ASSIGNMENT.
Copy word for word the passage in the researcher profiles below from "The expert panel" to "in our interviews.".

DOCUMENT EXTRACT.
------------------------------------------------

Andrea Spehar is an Associate Professor in the field of Political Science and the Director of the Centre on Global Migration (CGM) at the University of Gothenburg in Sweden. Spehar's research interests encompass the fields of migration and migrant integration, with a particular focus on their interrelationship with broader policy and administrative contexts. She currently serves as the principal investigator for the research programme, "Refugee Migration and Cities." She is also a founding member of the Social Institutions, Political Governance and Integration in Jordan, Turkey and Sweden (SIPGI) research programme, which is funded by the Swedish Research Council. Furthermore, she is participating in the H2020 project, which investigates the consequences of mass population displacement in response to Russia's invasion of Ukraine for European democracy “Migration, Affective Geopolitics, and European Democracy in Times of Military Conflicts” (MAGnitude). She holds various board and committee positions, including that of coordinator for a ten-year Swedish research programme within migration and integration, and Co-Director for the Swedish Social Research Council's Graduate Programme/Research School for Migration and Integration. Read more about Andrea on her institutional page.
Lena Gross is a senior researcher at the High North Department of NIKU, the Norwegian Institute for Cultural Heritage Research. They hold a PhD in social anthropology from the University of Oslo and have worked as a postdoc and associate professor at the Centre for Sámi Studies at UiT The Arctic University of Norway. Gross’ primary research interests are traditional/Indigenous knowledges and knowledge hierarchies, relations to land(scapes), minority-majority relations, gender, inequalities and health, resource extraction, and decolonial and experimental methodologies. They work theoretically and methodologically at an intersection between Indigenous, queer, and gender studies and social anthropology. Read more about Lena on their institutional page.
The expert panel consists of physicians, medical students, representatives from medical humanitarianism, and representatives from the undocumented community. This panel assists in, among other things, research design and the development of fictive cases used in our interviews.
This list will be updated continuously.

------------------------------------------------

MATERIAL PROVIDED.

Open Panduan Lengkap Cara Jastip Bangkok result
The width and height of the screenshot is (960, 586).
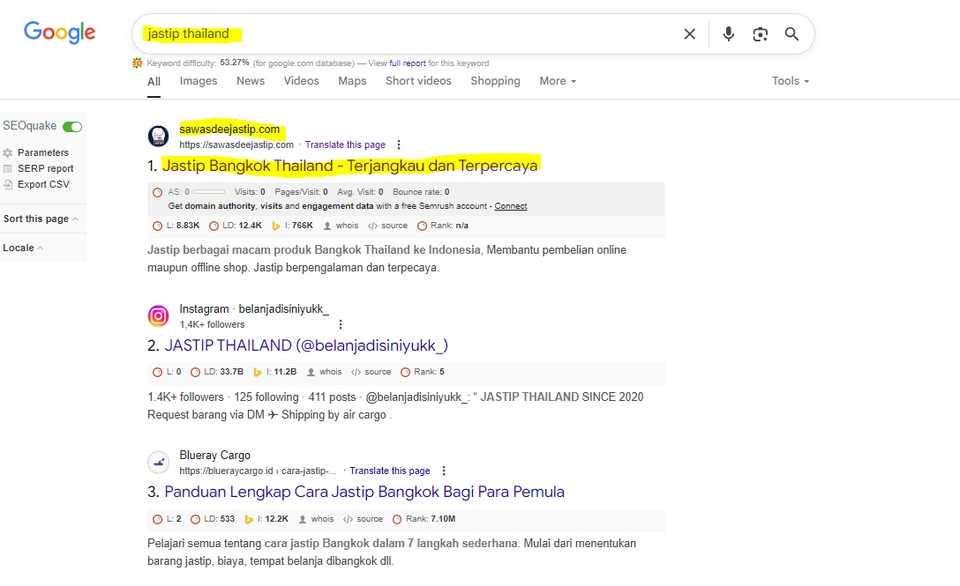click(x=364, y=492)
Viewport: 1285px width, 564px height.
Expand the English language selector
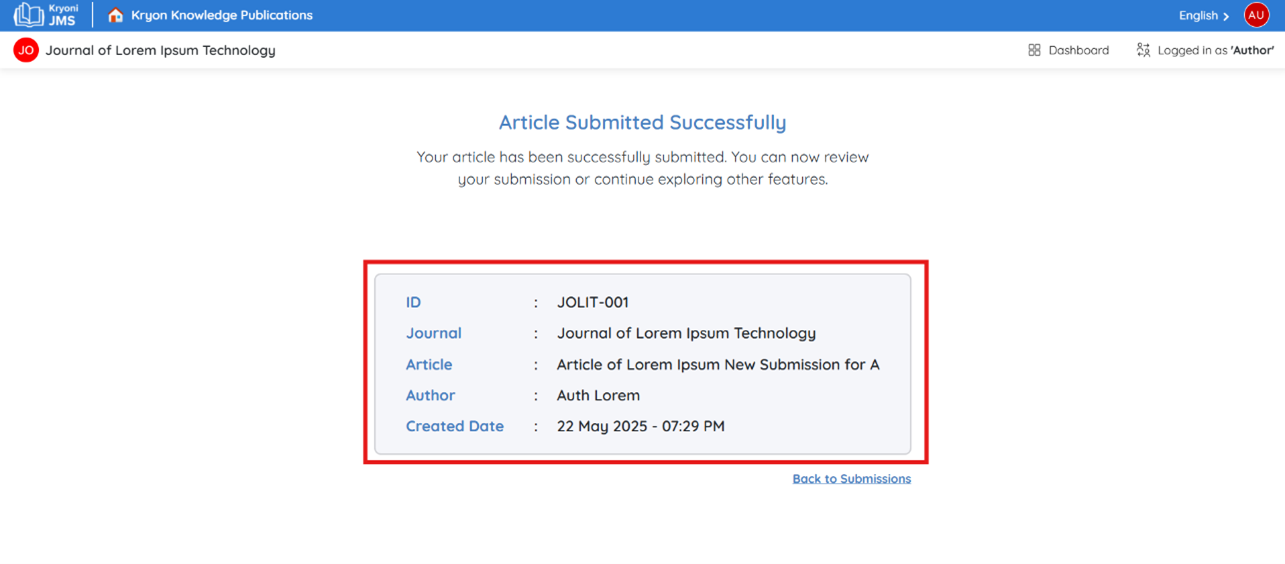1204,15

------------------------------------------------

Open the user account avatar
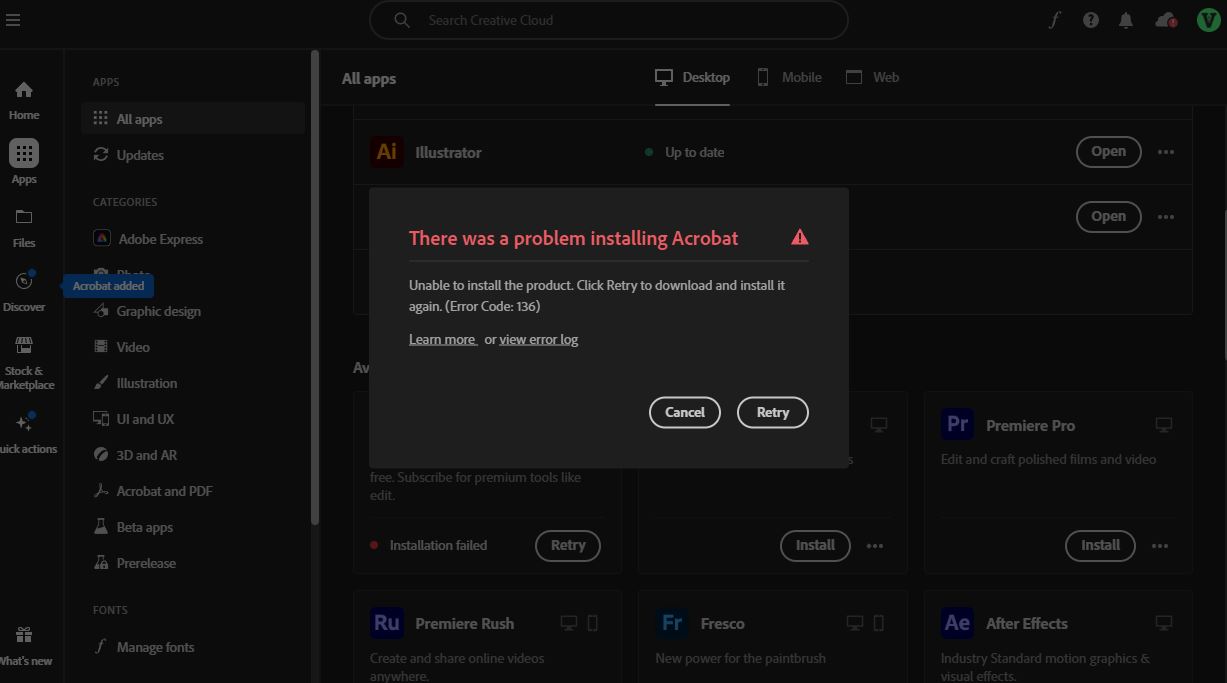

------------------------------------------------

RESULT OF THIS EXERCISE.
The expert panel consists of physicians, medical students, representatives from medical humanitarianism, and representatives from the undocumented community. This panel assists in, among other things, research design and the development of fictive cases used in our interviews.